• **Data entries**:
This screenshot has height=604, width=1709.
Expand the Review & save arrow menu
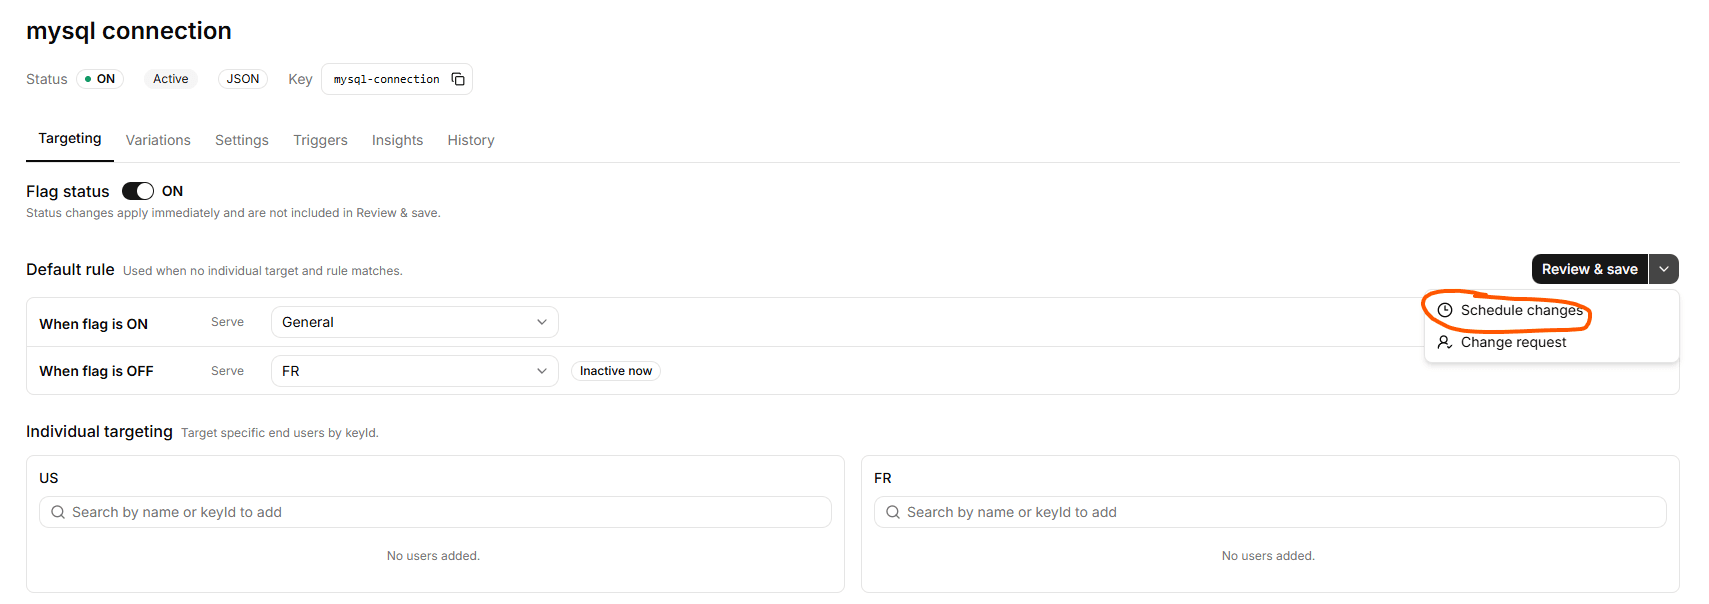click(1664, 269)
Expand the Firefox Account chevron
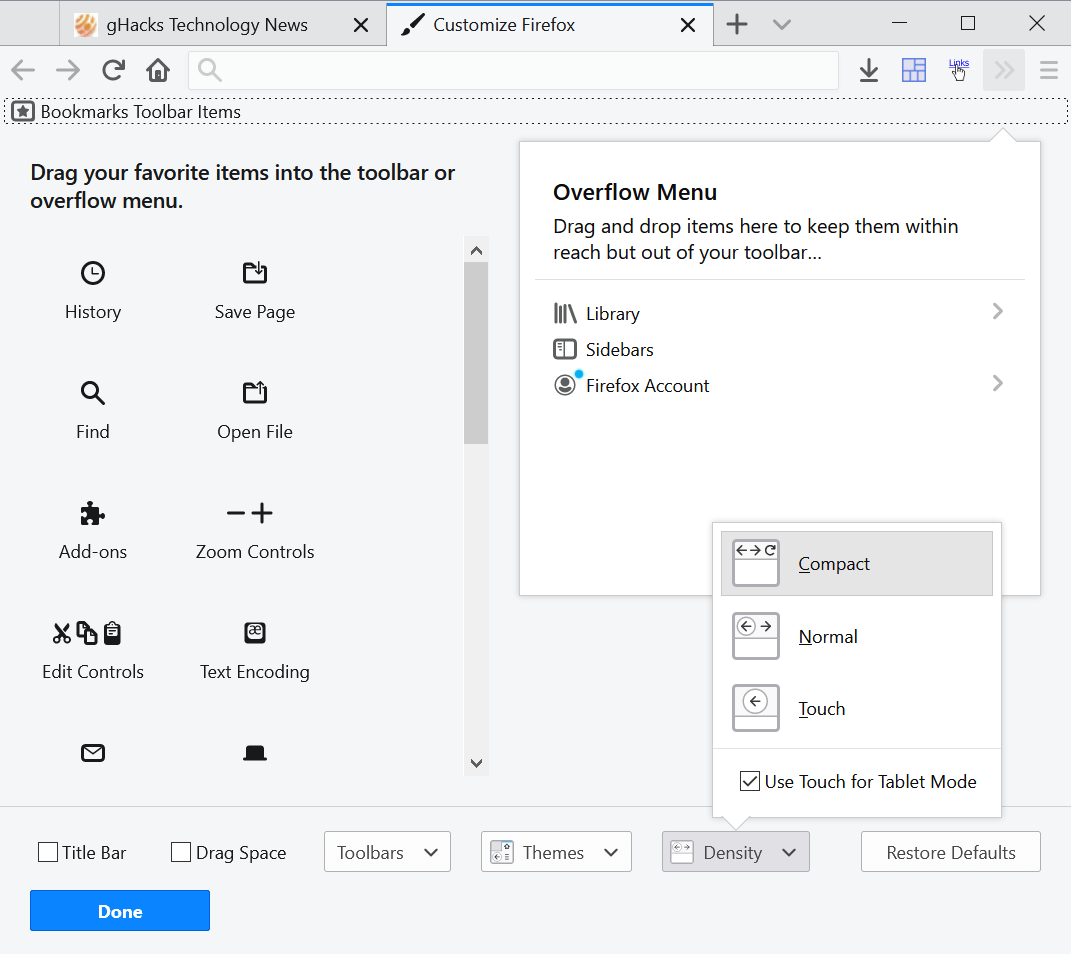Screen dimensions: 1071x954 [x=996, y=384]
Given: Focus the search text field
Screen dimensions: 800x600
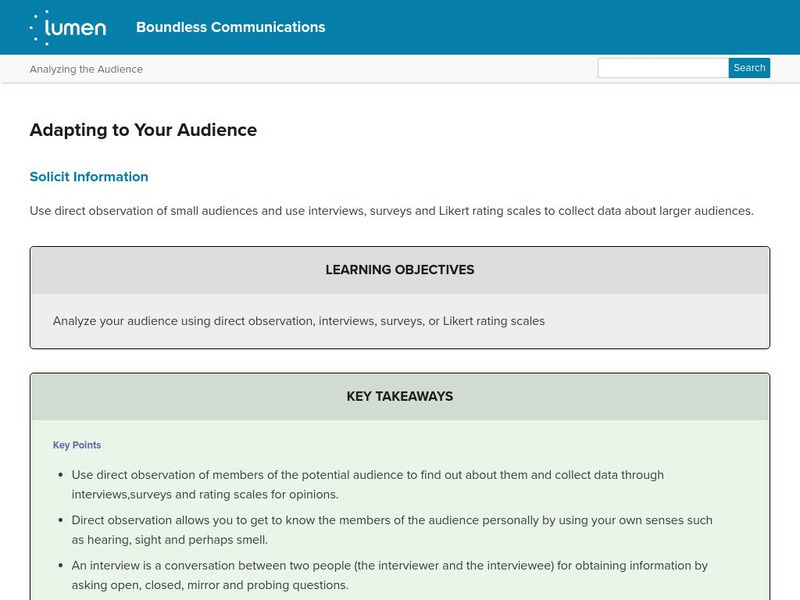Looking at the screenshot, I should coord(663,68).
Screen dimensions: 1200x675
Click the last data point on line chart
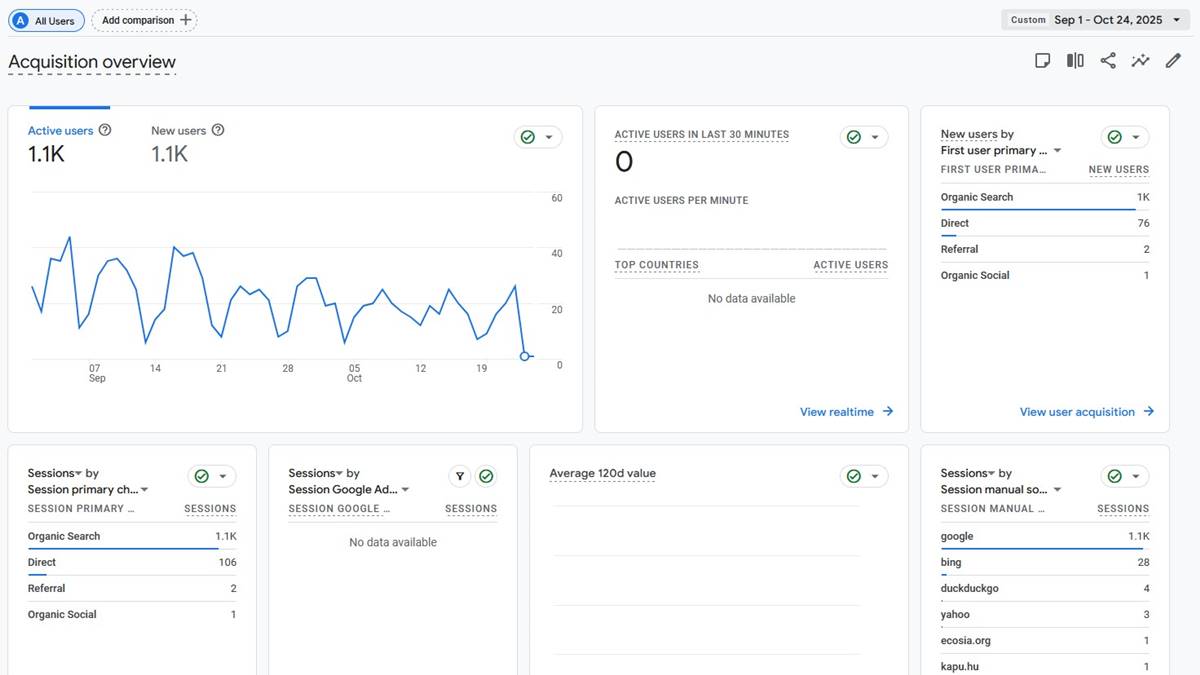tap(525, 356)
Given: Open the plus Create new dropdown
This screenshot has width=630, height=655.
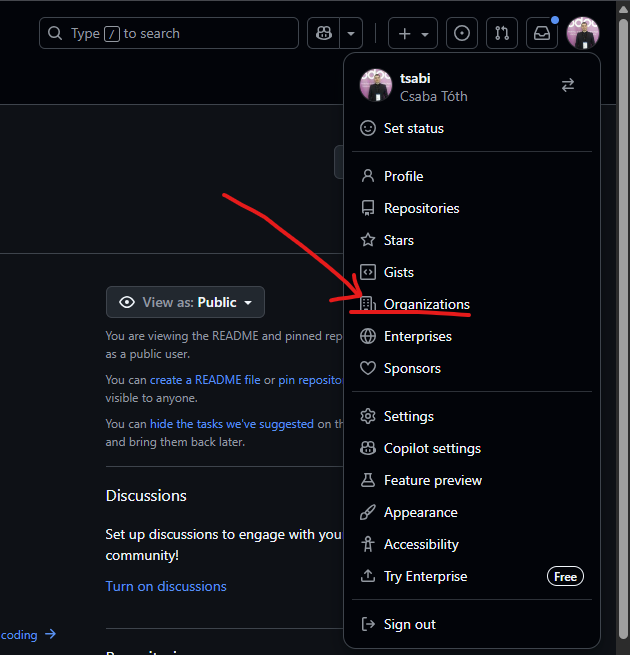Looking at the screenshot, I should tap(412, 33).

• **Goal**: Reproduce the lines above verbatim, from the first through the last, and omit the pictures from your copy.

• **Task solution**:
This screenshot has height=604, width=1709.
Expand the Review & save arrow menu
click(1664, 269)
Expand the Firefox Account chevron
Screen dimensions: 1071x954 [x=996, y=384]
Given: Focus the search text field
Screen dimensions: 800x600
Looking at the screenshot, I should coord(663,68).
Screen dimensions: 1200x675
Click the last data point on line chart
tap(525, 356)
Given: Open the plus Create new dropdown
This screenshot has width=630, height=655.
Looking at the screenshot, I should tap(412, 33).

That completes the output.